Estimating the magnitude and frequency of floods at ungaged locations on streams in Tennessee through the 2013 water year

To improve estimates of the frequency of annual peak flows for ungaged locations on non-urban, unregulated streams in Tennessee, generalized least-squares multiple linear-regression techniques were used to relate annual peak flows from streamgages operated by the U.S. Geological Survey to physical, climatic, and land-use characteristics of their drainage basins. Geospatial data acquired since the previous study in 2003, annual peak-streamflow data through the 2013 water year, and Bulletin 17C methods for frequency analysis of annual peak-streamflow data were used in the study. Generalized least-squares regression equations were developed for four hydrologic areas with distinct hydrologic, geologic, and topographic characteristics. Drainage area was used as an explanatory variable in equations developed for each hydrologic area.
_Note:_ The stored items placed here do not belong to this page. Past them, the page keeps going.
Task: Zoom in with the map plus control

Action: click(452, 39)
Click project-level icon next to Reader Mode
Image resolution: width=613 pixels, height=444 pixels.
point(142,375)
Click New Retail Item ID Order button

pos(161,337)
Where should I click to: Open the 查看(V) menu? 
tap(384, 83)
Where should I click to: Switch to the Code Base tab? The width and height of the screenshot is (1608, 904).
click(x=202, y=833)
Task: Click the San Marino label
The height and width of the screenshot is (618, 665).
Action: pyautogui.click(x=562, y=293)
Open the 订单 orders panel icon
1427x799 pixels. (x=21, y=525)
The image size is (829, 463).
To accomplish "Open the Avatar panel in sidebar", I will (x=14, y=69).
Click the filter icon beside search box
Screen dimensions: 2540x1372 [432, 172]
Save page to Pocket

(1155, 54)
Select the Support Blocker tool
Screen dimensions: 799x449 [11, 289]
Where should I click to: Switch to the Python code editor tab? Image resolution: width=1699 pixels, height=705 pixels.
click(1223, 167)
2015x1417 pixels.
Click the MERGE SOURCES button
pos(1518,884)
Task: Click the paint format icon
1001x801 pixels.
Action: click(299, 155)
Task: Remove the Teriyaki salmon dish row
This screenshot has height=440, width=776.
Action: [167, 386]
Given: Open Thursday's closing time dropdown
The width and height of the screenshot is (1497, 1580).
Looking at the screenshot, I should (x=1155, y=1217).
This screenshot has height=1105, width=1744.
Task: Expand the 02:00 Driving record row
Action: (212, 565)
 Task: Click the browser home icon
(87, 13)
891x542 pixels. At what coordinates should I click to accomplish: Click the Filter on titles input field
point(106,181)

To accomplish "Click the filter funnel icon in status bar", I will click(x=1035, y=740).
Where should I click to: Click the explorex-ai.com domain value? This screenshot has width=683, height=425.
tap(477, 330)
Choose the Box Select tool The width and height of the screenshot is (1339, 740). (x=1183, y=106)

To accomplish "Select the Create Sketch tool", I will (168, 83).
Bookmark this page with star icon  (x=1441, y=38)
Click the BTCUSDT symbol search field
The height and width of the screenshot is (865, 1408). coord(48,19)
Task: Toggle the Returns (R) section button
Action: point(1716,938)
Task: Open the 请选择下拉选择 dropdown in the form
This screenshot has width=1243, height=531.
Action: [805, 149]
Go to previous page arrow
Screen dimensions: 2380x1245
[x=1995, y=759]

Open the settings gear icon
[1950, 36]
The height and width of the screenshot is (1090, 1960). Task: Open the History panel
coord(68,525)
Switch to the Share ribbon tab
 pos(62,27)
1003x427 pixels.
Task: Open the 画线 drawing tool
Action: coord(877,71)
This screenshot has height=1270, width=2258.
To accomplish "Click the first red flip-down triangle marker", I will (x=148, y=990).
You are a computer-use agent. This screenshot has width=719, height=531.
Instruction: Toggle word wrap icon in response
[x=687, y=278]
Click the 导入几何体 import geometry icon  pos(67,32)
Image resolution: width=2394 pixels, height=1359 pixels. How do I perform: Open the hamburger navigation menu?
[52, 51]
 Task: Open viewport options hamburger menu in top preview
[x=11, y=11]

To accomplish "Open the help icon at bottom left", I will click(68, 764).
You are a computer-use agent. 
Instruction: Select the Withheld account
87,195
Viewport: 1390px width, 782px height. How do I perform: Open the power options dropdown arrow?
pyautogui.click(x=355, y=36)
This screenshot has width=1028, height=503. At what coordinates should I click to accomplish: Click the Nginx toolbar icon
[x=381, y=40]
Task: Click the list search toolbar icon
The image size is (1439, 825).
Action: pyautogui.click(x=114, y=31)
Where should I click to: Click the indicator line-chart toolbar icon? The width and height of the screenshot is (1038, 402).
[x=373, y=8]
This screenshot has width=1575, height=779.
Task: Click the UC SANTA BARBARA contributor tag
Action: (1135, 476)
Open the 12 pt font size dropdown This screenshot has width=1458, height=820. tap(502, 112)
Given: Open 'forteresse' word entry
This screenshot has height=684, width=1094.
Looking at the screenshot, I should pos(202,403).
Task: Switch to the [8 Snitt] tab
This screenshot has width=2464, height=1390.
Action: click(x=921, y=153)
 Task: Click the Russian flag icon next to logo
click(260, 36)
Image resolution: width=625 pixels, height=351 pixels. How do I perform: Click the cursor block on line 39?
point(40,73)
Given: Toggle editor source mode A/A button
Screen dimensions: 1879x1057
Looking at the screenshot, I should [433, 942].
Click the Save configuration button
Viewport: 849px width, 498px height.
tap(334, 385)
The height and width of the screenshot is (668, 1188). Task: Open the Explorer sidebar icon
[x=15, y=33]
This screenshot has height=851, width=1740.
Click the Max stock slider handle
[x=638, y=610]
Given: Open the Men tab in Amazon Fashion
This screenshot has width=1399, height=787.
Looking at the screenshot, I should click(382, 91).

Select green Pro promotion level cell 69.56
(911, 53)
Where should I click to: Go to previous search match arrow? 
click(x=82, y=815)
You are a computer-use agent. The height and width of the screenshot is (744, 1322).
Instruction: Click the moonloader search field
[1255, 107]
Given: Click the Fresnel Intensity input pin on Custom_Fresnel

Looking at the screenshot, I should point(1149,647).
In addition to drainage area, a 2-year recurrence-interval climate factor was used for hydrologic area 1, a 10–85 channel slope was used for hydrologic area 2, and percent imperviousness was used for hydrologic area 4. The regression equations can be used to estimate annual exceedance probability streamflows for ungaged locations on non-urban, unregulated streams in Tennessee. The term “unregulated” indicates that streamflow is not appreciably influenced by regulation from reservoirs or other impoundments. Average standard errors of prediction for the regression equations ranged from 44.4 to 51.4 percent for hydrologic area 1; 30.4 to 42.9 percent for hydrologic area 2; 35.7 to 42.6 percent for hydrologic area 3; and 32.5 to 47.4 percent for hydrologic area 4.